Excerpts from a dataset
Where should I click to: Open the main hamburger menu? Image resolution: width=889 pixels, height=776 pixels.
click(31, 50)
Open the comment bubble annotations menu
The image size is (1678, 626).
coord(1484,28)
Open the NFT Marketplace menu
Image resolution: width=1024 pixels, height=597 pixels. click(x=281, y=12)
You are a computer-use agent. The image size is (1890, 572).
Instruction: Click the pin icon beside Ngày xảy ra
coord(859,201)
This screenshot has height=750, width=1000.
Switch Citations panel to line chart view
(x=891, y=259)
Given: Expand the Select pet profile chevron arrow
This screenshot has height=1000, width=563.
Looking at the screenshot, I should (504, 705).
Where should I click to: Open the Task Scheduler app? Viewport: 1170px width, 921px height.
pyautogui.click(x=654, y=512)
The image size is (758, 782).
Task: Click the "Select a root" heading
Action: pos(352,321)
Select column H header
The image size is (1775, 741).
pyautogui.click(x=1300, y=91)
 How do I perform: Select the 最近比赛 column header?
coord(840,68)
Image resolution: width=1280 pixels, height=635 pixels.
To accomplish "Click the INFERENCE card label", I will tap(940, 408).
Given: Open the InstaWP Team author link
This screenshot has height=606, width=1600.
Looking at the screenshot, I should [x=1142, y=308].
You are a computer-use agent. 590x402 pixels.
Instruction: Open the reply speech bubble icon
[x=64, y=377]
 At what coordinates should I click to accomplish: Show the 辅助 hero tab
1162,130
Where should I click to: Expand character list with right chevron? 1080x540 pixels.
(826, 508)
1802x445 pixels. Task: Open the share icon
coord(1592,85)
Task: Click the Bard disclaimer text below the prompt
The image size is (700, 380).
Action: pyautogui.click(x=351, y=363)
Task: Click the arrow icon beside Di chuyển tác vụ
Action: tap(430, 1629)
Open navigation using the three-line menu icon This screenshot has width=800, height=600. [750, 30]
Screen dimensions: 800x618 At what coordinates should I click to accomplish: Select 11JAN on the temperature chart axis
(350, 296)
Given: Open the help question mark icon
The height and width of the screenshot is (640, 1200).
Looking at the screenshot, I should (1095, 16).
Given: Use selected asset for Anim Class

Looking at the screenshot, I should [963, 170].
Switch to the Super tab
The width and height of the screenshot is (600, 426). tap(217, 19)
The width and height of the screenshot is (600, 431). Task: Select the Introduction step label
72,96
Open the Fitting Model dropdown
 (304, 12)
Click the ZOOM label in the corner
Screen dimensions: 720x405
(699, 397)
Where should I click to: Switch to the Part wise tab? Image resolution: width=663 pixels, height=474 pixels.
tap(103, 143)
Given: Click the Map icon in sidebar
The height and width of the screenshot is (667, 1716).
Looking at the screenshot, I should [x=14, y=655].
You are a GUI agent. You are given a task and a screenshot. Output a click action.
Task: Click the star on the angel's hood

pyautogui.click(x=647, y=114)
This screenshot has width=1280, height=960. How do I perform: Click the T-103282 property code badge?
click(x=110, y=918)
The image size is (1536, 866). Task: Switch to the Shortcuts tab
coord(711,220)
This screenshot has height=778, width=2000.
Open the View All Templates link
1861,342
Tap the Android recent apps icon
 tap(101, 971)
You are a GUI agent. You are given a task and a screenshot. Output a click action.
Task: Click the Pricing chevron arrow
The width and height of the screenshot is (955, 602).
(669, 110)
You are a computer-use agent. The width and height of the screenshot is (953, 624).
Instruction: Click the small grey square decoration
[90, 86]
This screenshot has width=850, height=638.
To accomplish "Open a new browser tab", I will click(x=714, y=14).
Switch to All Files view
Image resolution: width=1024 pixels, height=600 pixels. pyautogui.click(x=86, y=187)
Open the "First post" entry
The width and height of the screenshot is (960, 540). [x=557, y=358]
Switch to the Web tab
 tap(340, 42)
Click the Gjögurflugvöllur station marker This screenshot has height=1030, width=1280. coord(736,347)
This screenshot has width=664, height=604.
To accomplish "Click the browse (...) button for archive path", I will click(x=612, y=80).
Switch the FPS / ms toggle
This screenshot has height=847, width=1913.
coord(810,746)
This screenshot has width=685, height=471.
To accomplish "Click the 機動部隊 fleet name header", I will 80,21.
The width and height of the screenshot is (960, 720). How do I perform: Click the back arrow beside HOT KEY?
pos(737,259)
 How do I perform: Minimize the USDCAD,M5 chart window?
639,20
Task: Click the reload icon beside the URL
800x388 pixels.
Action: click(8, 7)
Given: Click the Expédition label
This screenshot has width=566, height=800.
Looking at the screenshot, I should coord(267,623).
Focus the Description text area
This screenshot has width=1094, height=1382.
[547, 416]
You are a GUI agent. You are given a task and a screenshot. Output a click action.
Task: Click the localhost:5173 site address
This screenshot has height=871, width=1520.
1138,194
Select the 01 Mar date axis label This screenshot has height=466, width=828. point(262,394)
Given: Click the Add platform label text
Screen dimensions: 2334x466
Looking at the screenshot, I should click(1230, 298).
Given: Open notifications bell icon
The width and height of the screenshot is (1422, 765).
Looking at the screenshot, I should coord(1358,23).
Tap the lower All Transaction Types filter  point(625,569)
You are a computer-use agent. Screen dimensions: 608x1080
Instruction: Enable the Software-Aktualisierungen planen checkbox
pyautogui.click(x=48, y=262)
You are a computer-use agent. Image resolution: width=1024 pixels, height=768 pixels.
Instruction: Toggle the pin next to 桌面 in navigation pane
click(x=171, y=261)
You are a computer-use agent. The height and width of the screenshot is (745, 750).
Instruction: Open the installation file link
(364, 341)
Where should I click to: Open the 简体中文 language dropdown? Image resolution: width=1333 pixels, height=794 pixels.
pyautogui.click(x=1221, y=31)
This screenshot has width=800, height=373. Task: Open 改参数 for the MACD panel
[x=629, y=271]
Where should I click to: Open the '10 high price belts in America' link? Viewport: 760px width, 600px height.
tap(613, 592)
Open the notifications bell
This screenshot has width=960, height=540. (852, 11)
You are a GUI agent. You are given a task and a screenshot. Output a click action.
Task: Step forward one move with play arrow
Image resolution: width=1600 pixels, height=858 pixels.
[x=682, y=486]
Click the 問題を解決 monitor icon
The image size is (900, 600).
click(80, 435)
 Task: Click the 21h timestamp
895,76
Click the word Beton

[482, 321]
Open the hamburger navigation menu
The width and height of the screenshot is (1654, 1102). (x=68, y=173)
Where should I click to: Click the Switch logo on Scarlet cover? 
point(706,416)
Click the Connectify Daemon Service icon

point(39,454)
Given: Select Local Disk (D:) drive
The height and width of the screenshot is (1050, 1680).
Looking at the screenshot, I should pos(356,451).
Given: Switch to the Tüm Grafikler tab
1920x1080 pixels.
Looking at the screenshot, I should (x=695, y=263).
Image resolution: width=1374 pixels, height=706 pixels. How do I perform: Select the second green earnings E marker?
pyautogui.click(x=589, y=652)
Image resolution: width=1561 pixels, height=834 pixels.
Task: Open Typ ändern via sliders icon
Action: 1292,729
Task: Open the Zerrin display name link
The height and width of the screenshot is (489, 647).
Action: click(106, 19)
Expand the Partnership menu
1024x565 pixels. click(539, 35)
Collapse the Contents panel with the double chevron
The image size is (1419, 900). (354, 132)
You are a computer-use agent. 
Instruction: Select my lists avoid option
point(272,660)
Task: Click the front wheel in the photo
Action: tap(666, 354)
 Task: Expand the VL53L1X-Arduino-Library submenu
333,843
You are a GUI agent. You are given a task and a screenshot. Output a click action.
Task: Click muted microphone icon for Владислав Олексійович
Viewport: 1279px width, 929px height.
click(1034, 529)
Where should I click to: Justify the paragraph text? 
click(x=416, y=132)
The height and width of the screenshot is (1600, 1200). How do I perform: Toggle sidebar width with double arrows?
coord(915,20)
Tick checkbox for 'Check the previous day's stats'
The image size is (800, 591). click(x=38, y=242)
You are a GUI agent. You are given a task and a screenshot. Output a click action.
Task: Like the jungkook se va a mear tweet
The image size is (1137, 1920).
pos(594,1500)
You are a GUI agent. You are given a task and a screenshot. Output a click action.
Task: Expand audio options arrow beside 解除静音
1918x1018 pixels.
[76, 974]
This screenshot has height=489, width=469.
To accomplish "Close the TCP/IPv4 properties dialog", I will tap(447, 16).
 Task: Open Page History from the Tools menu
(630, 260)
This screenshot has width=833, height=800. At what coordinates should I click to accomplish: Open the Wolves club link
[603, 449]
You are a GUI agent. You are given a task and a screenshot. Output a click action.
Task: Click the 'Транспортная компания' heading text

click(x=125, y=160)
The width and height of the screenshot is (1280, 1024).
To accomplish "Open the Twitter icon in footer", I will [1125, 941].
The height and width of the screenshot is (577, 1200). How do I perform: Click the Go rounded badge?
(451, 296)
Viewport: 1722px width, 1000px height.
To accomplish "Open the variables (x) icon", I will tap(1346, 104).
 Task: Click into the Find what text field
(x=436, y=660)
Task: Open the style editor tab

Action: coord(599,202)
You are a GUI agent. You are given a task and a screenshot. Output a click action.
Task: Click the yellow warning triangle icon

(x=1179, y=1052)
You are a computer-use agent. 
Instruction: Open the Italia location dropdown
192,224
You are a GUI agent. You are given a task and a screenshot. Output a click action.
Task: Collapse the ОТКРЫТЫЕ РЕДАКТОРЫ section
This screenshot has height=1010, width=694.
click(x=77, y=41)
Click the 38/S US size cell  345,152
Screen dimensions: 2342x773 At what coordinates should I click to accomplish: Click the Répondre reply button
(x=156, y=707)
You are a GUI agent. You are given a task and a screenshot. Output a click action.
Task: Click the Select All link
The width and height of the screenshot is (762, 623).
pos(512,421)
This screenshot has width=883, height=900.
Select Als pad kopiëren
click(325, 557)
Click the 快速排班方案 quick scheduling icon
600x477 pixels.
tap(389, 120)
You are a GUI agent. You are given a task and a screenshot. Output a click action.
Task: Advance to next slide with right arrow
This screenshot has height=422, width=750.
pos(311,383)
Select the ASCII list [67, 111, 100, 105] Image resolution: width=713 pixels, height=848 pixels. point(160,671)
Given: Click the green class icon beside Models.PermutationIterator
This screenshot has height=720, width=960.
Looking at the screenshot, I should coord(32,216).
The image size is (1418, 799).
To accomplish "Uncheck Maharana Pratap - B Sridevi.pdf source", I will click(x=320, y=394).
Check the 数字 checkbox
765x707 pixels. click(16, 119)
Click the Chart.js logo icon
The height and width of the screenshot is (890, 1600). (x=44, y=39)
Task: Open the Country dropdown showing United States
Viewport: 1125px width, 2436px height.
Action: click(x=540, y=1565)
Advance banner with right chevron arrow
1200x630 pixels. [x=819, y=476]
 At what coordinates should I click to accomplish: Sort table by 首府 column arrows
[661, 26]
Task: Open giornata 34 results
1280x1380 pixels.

_Task requirements_
Within the records, filter for lines that contain the word "name" and show each one.

_Task answer_
To accomplish "Click the 機動部隊 fleet name header", I will 80,21.
Task: Open the Zerrin display name link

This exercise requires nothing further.